## start Data supplied

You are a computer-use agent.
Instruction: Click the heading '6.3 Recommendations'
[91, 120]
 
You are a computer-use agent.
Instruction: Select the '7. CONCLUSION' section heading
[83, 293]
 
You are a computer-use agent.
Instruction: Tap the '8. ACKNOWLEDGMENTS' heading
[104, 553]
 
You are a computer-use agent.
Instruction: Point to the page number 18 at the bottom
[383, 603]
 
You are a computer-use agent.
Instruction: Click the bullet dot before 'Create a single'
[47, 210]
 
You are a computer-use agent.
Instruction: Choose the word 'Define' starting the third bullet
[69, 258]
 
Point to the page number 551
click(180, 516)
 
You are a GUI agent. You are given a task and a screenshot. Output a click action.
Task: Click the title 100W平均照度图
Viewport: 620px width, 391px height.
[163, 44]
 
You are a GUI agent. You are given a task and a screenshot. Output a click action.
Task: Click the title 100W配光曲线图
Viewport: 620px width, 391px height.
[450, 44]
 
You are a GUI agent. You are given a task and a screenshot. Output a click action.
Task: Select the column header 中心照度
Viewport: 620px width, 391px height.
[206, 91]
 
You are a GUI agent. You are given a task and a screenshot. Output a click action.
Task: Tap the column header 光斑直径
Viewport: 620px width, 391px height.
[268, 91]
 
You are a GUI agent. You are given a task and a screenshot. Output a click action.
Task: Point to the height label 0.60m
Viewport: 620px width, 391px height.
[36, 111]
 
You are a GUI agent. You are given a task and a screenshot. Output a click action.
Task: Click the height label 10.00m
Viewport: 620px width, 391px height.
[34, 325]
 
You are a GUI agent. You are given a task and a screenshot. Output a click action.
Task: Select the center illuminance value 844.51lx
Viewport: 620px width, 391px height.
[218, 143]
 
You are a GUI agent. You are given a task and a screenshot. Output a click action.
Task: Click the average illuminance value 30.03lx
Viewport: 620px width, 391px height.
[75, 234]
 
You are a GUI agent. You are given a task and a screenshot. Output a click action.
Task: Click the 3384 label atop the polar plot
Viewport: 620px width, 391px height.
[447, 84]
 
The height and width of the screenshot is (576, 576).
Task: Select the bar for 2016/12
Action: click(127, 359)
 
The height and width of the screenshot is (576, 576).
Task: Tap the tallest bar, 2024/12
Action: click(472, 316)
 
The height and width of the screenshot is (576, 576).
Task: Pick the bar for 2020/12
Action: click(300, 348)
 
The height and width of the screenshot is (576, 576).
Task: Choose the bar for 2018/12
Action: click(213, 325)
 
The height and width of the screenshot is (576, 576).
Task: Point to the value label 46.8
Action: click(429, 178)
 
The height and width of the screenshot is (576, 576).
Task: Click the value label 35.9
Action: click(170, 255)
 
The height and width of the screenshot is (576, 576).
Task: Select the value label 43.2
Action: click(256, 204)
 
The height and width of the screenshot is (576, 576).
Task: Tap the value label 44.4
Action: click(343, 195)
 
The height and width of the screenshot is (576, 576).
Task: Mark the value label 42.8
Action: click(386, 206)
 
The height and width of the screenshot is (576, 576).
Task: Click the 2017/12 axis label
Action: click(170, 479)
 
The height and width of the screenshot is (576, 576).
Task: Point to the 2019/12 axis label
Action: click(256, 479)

## end Data supplied

- **The problem**
Count how many lines in the records contain the string "Point", treating uppercase and lowercase as different. Reply with the number only.

- **Answer**
5